Home > theory > Bimatrix games

Bimatrix games

This week in Israel is the Workshop on Innovations in Algorithmic Game Theory, which has been a collection of amazing talks and I thought of blogging about something new I learned here. First, Paul Goldberg gave an amazing talk about the Lemke-Howson algorithm and Homotopy Methods. Later, during the poster session Jugal Garg presented the impressive work on an exact algorithm for finding Nash equilibria in rank 1 bimatrix games. Both have in common the use of homotopy, which I found I quite cool idea – and has been present in Game Theory for a while, but I didn’t know about. They also have to do with improving the understanding we have on the Lemke-Howson Algorithm – a (potentially exponential time) algorithm to find Nash equilibrium in 2-person bi-matrix games, but that seems to work pretty well in practice. As always, I though that blogging about it would be a good idea in order to understand those concepts well.

Bimatrix Game and How to compute equilibrium

Bimatrix game is the simplest class of games studied. Basically it is a 2 player game, with n strategies for player 1 and m strategies for player 2 which is represented by a pair of n \times m matrices (A,B). Let x \in \mathbb{R}_+^n, \Vert x \Vert_1 = 1 represent a probability distribution that player 1 assigns to his strategies and y \in \mathbb{R}_+^m, \Vert y \Vert_1 = 1 be the same for player 2. This way, the players experience utilities:

[; u_1 (x,y) = x^t A y,  u_2(x,y) = x^t B y;]
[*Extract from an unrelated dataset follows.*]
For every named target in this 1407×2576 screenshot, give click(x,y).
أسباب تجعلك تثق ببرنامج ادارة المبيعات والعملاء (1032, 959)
The best understood class of those games is the one where A+B = 0, called zero-sum games. For this class, computing a Nash equilibrium is very easy and it is given by the famous min-max theorem: player 1 finds x maximizing \min_j (x^t A e_j) where e_j is the j-th unit vector. Similarly player 2 finds y maximizing \min_i (e_i^t B y). Then the pair of strategies obtained is a Nash equilibrium – and this verifying that is not hard.

When A+B \neq 0, the problems gets a lot more complicated. Proving that equilibrium exist can be done using various fixed point theorems, as Brouwer or Kakutani. There is a very simple exponential time algorithm for finding it and the key observation is the following, if (x,y) is a Nash equilibrium then:

\forall i: x_i = 0 \text{ or } \forall i': e_i^t A y \geq e_{i'}^t A y

\forall j: y_j = 0 \text{ or } \forall j': x^t B e_j \geq x^t B e_{j'}

which means that each strategy for player i is either in the support or is a best response. Proving that is trivial (if some strategy is in the support and is not a best response, then reducing the probability we play it is an improving deviation). Therefore if we just guess the support of x and the support of y we just need to find some strategies with this support satisfying the inequalities above. This can be done using a simple LP. This is clearly not very efficient, since it involves solving 2^{n+m} LPs. A still exponential, but a lot more practical method, is:

Lemke-Howson Algorithm

A good overview of the L-H algorithm can be found in those lecture notes or in a more detailed version in third chapter of the AGT book (a pdf  can be found in Tim’s website). Here I’ll present a quick overview. The main idea is to define the best-response polytopes P and Q:

[; P = \{(x,v) \in \mathbb{R}^{n+1} \vert x_i \geq 0, x^t B e_j \leq v; \textbf{1}^t x = 1 \};]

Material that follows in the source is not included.